Aufgaben -
A. Beantworte zum Reisebericht aus der Bretagne diese Fragen:
(i) Welches Datum steht über dem Reisebericht?
(ii) Welches Ziel hatten die Reisenden, als sie von Carantec aus an der Küste entlang nach Westen fuhren?
(iii) Was machte die Nacht ein paar Kilometer weiter unruhig?
B. Schreibe den Reisebericht aus der Bretagne ab seinem letzten Satz weiter.

Mittwoch, 24. September 2014

Bei Obelix zu Besuch

Bevor wir wieder „on tour“ gehen, gibt’s ein paar Zeilen aus der Bretagne, wo wir die letzten Tage einen entspannten und dringend nötigen Badestopp eingelegt hatten. Jawohl! Mitte September in der Bretagne! Die Sonne scheint immer noch, die See ist meist ruhig und erst heute frischt der Wind wieder auf.
Menhir de Men Marz



Nach unserer Ankunft im Finistere, der äußersten westlichen Ecke Frankreichs, wurden die Tagesetappen immer kürzer und das Hirn immer leerer. Dem „Geheimtipp“ eines Reisenden, den wir an unserem ersten Übernachtungsstopp trafen, folgend, fuhren wir von Carantec aus (Lecker Muscheln!) immer an der Küste entlang Richtung Westen. Der einsame Übernachtungsplatz in den Dünen lockte und wir ließen viele mögliche, sicherlich sehr friedvolle Stellplätze, die am Wegesrand lagen, aus. Das Ziel waren die Dünen von Lampaul-Ploudalmézeau. Bei Ebbe soll man noch Wrackteile des Tankers Amoco Cadiz sehen können, der hier vor vielen Jahren gestrandet ist und durch das auslaufende Öl eine der größten Umweltkatastrophen der Bretagne ausgelöst hatte. Wir haben sie aber nicht entdeckt. Der Strand dort ist wunderschön, und auch den Stellplatz haben wir gefunden. Es hätte eine sehr friedliche und idyllische Nacht werden können, wäre nicht kurz nach unserer Ankunft ein umgebauter Möbellaster mit 3 jungen Männern im Gepäck angekommen. Eine junge Dame kam mit dem PKW hinterher und eh wir es uns versahen, hatten verschiedenste schlaftaugliche Fahrzeuge um uns herum geparkt und ca. 15-20 junge Menschen veranstalteten eine Strandparty! Zugegeben, die Musik war gut, da bretonisch Techno, aber eigentlich hatten wir uns die Nacht anders vorgestellt. Wir sollten in Zukunft im Bezug auf Übernachtungsplätze doch eher unserer Intuition und nicht den Empfehlungen anderer folgen. Auch die nächste Nacht ein paar Kilometer weiter war unruhig, hatten sich doch gleich mehrere Stechmücken in unserem Auto ein Stelldichein gegeben.

Bereitgestelltes Material -
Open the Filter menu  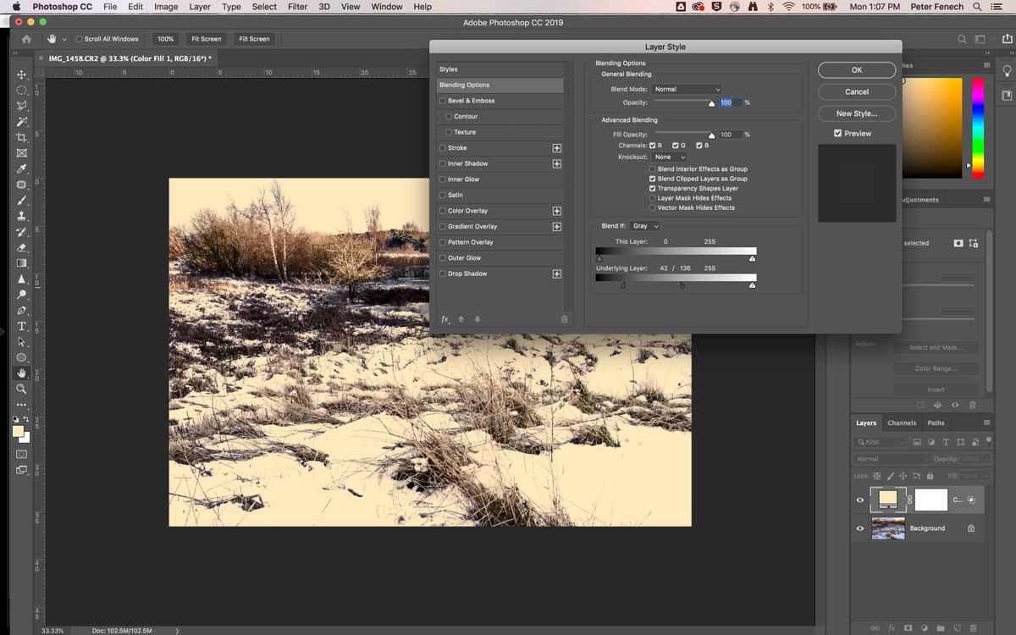point(297,6)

Antworten je Aufgabe -
A.
(i) Mittwoch, 24. September 2014
(ii) Die Dünen von Lampaul-Ploudalmézeau
(iii) Mehrere Stechmücken hatten sich im Auto ein Stelldichein gegeben.

B.
Frühstück mit Huhn

Chapelle de St Méen
Daher haben wir gezielt nach einem kleinen Campingplatz gesucht, auf dem wir für ein paar Tage den Anker auswerfen durften. Es war Zeit, die Seele nachkommen zu lassen. Mittlerweile sind wir 2 Monate unterwegs und haben, ohne Anreise, nach Schottland und Irland den dritten Kulturkreis betreten. Da braucht es zwischendrin auch eine „Verdauungspause“. In Camaret-sur-Mer auf der Crozonhalbinsel, südlich von Brest, sind wir fündig geworden. Kleines, leger geführtes Areal, Strand vor der Tür, herzliche Gastgeber und viele Hühner, die morgens in Scharen angetappst kamen, um sich die Reste des Frühstücks einzuverleiben
Unser Hausstrand
(www.trezrouz.com) . Eines wäre ja fast auch in den Kochtopf gesprungen, aber leider ist aus dem „Coque á vin“ nichts geworden! Seit Uig auf der Isle of Skye in Schottland sollte dies der erste Übernachtungsstopp mit mehr als 2 Nächten an einem Ort werden. Heute werden wir die 5te Nacht hier verbringen, aber die Zeichen stehen wieder auf Aufbruch. Das Motorrad, das für die täglichen Einkäufe im Ort sehr hilfreich ist, wurde eben wieder verstaut und die Wäscheleine eingezogen. Dies geschieht eher absichtslos, aber an dem was wir tun, sehen wir auch, was wir tun werden! So ist das mittlerweile.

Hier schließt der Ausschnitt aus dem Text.